Ivy enjoys creating in all aspects of her life. She finds art as a tool to integrate what she experiences in the outer world with what she knows to be true and significant from within. Ivy was primarily educated through Waldorf curriculum and continued onto university at Lewis and Clark where she graduated with honors in Anthropology and maintained a balance of interests in mathematics, literature, and art. It was at university Ivy began using the wheel to create clay vessels and she has been enraptured with clay ever since. Ivy moved to Paonia in 2021 and immediately joined the Clayworks studio where she quickly became a central member of the collective by taking on treasury responsibilities, teaching her first class, and helping with events.
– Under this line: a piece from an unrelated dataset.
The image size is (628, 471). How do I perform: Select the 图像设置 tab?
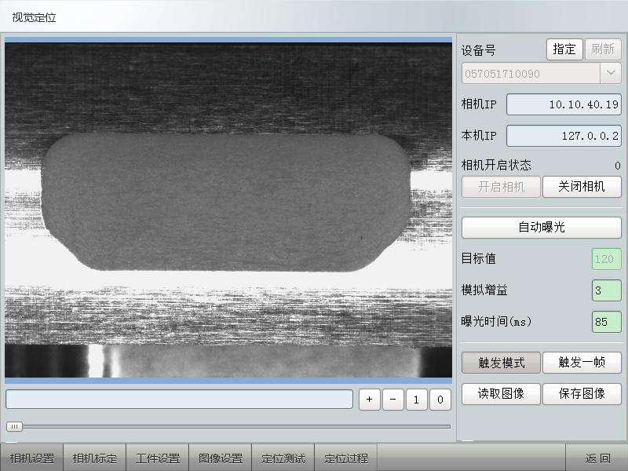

For work and to pursue her other passion--pants--Ivy manages a landscaping crew. Ivy loves how clay is both limitless and bounded, how it requires strength and stability as well as subtle flexibility, and how it is both functional and expressive. Ivy looks forward to a life-long journey of communing with clay.

REBECCA CORONA

"Art Washes Away From The Soul The Dust Of Everyday Life" ~ Pablo Picasso Fusing art with usefulness, Rebecca strives to make pieces that align with her mantra, "Everything you touch should feel right to you and reflect a part of your unique personality." As a result of her participation in nontraditional educational opportunities and residencies in unusual art communities, Rebecca has come to view her art through many different prisms - those of the expected, and also those of the unusual, and she continues to surprise and delight the viewer/user as a result of this special background. A part of numerous exhibitions and the focus of several different publications, she has been acknowledged as a special artist by her peers, her clients, and those who continue to collect and use her art. Her work continues to explore, expand and blur the line between functional everyday pieces and the creation of everyday ART.